[Required work]
From the first line of the listing to the last, set down everything exactly, but skip the images.

===

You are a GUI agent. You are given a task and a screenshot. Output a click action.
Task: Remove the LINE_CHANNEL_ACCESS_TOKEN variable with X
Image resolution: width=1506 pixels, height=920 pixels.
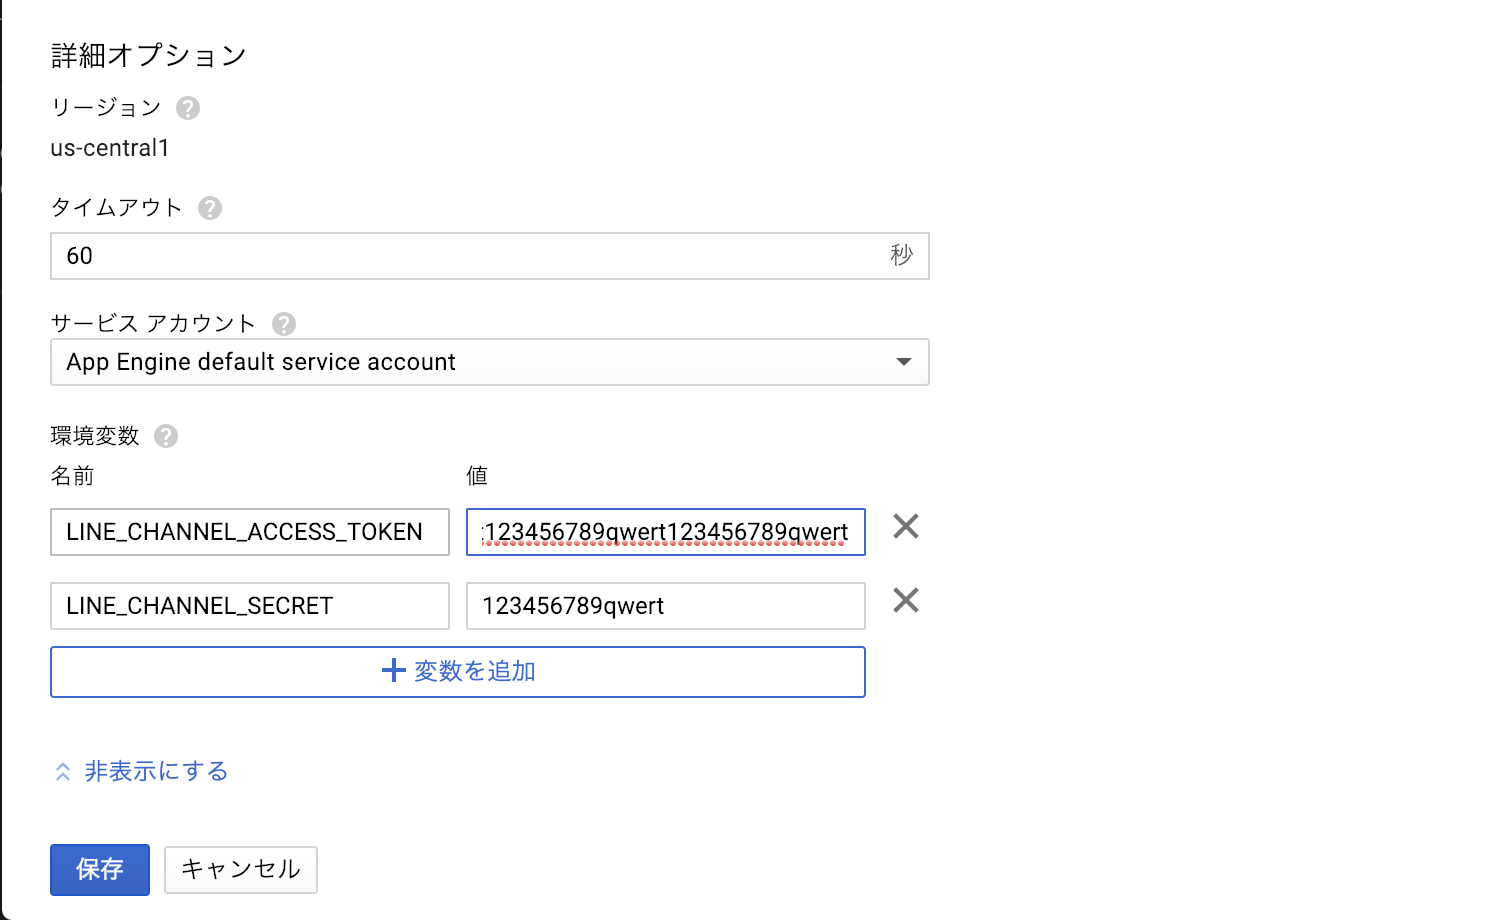tap(906, 527)
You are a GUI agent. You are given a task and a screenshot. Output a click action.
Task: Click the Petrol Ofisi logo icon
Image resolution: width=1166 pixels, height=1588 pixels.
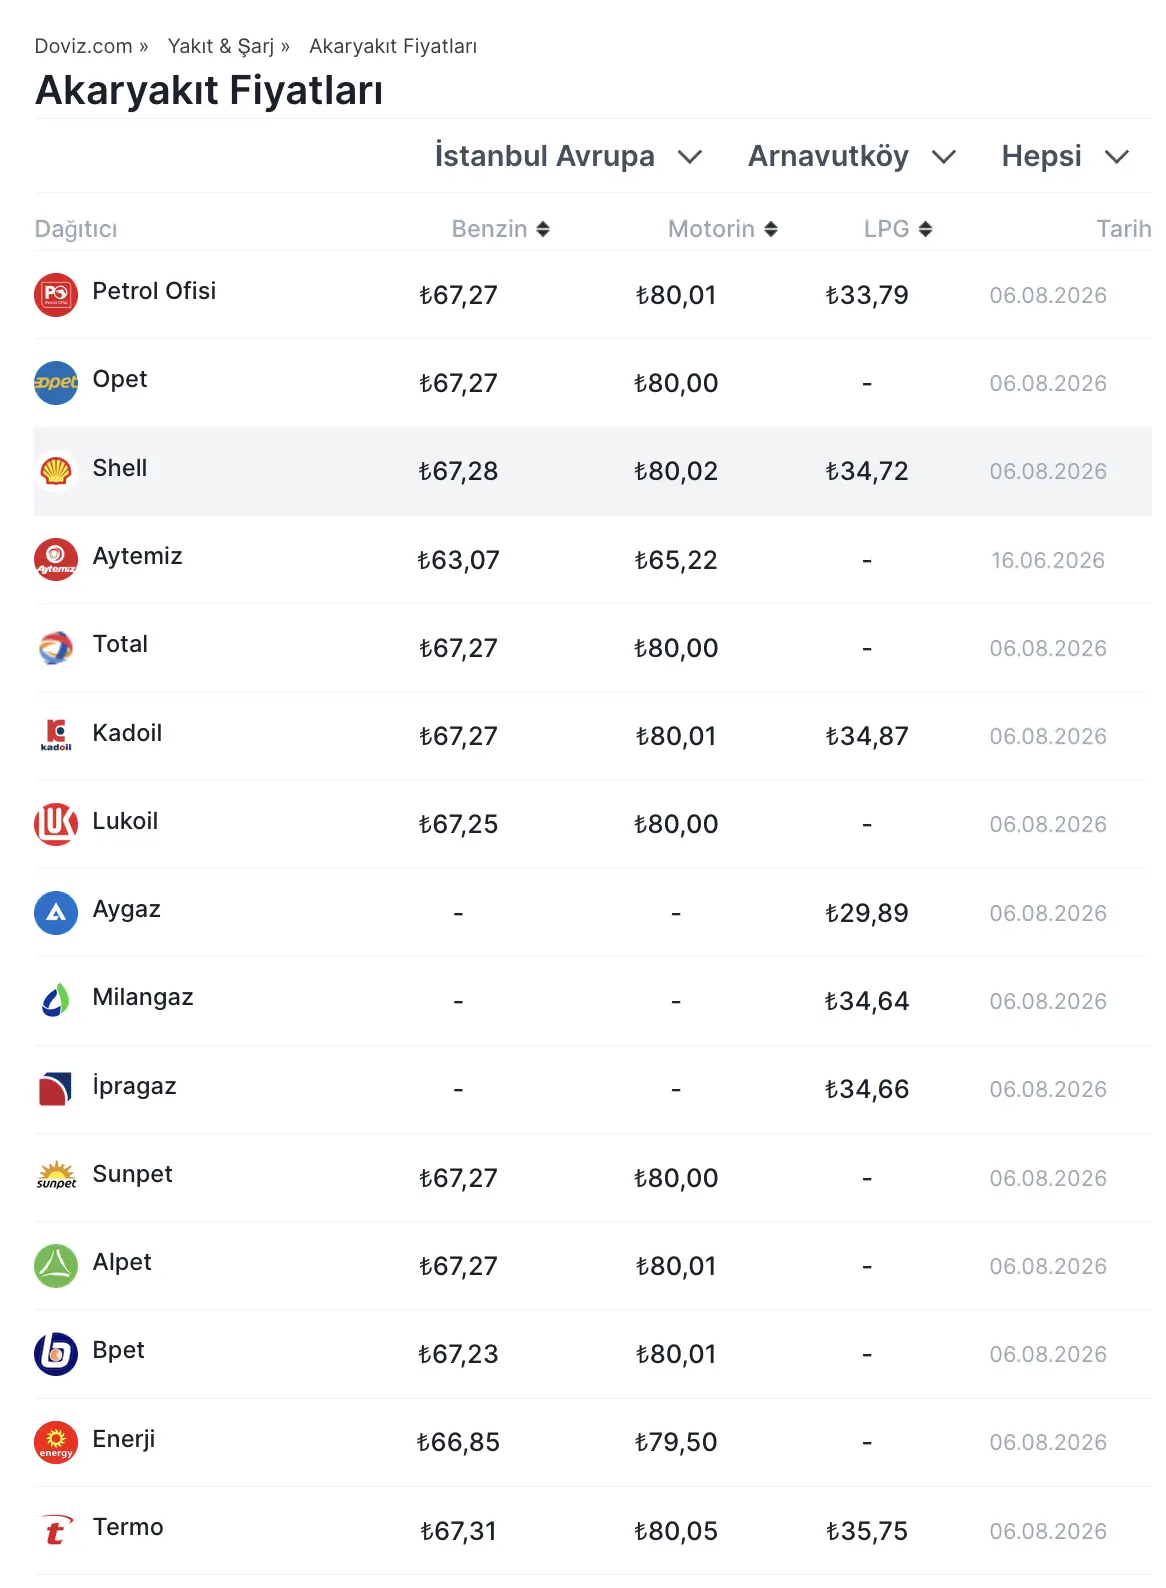56,295
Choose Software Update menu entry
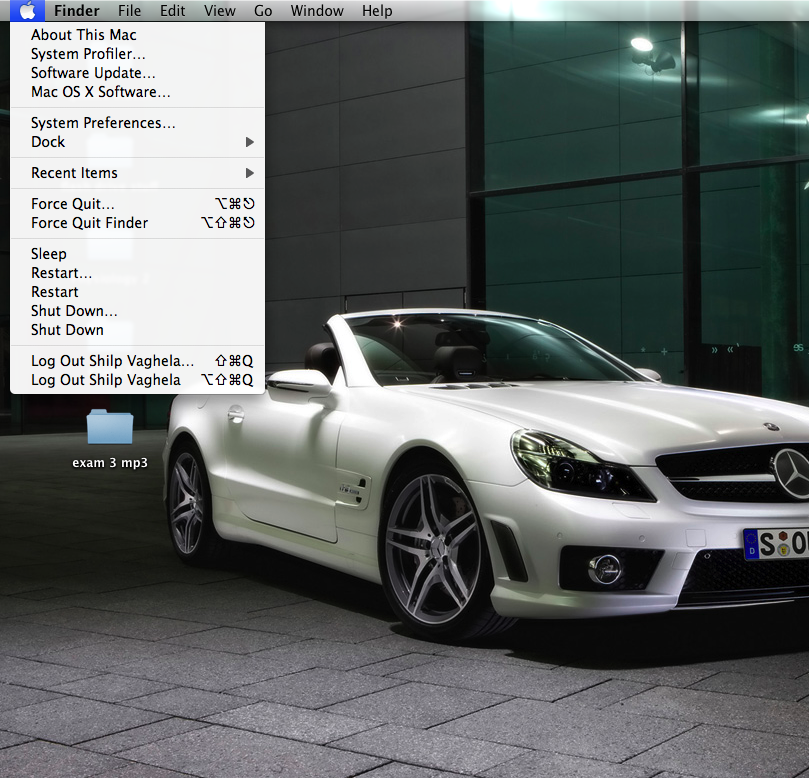Screen dimensions: 809x778 click(x=93, y=73)
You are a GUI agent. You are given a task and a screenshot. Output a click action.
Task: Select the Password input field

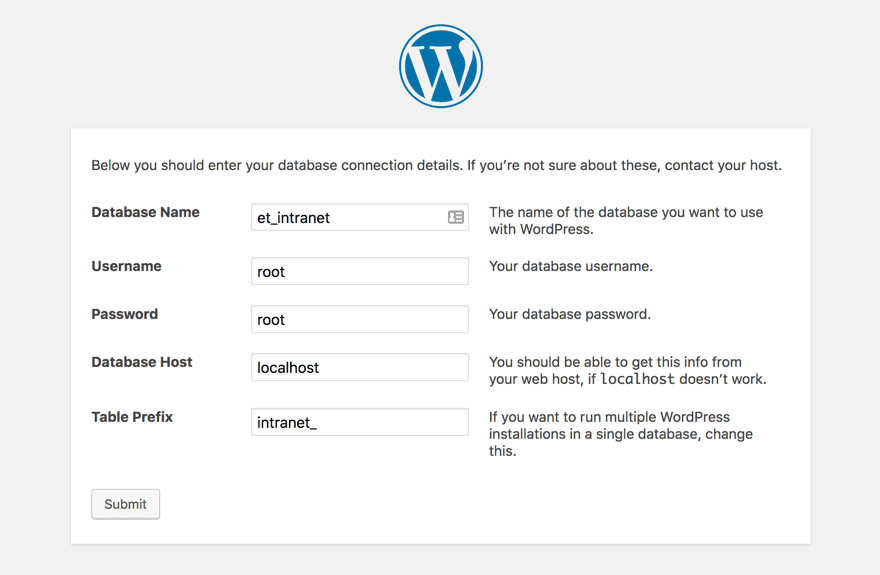point(359,319)
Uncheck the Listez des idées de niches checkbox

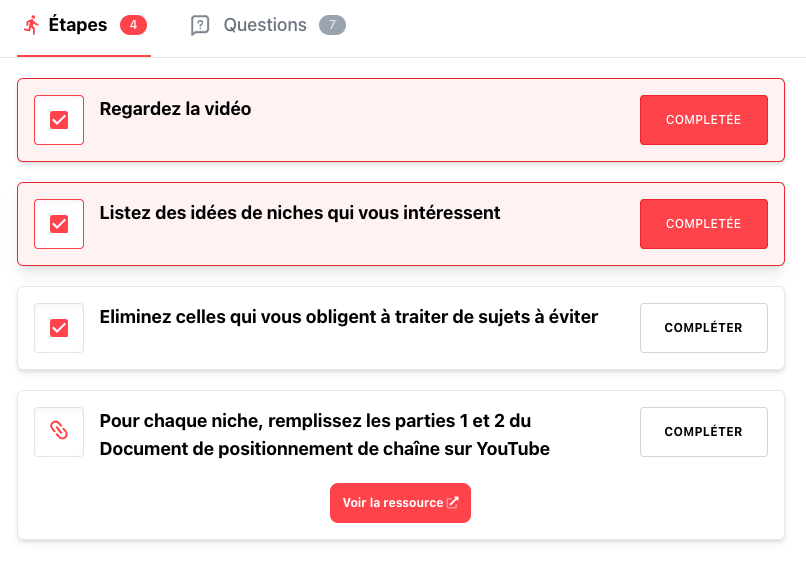pyautogui.click(x=59, y=224)
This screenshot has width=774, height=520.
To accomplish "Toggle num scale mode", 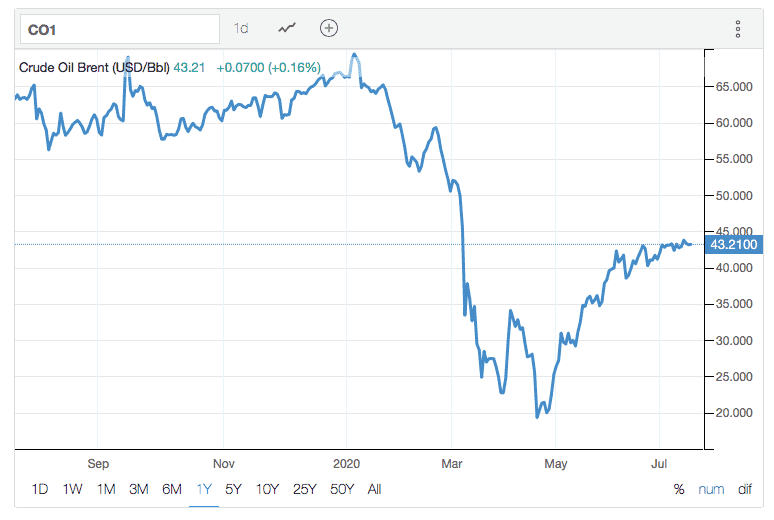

===

[Exercise solution]
You are a GUI agent. You are given a task and a screenshot. Output a click action.
Task: Remove the LINE_CHANNEL_ACCESS_TOKEN variable with X
Image resolution: width=1506 pixels, height=920 pixels.
tap(906, 527)
You are a GUI agent. You are given a task and a screenshot. Output a click action.
Task: Click the Petrol Ofisi logo icon
Image resolution: width=1166 pixels, height=1588 pixels.
56,295
Choose Software Update menu entry
Screen dimensions: 809x778 click(x=93, y=73)
You are a GUI agent. You are given a task and a screenshot. Output a click action.
Task: Select the Password input field

point(359,319)
Uncheck the Listez des idées de niches checkbox

pyautogui.click(x=59, y=224)
This screenshot has width=774, height=520.
To accomplish "Toggle num scale mode", 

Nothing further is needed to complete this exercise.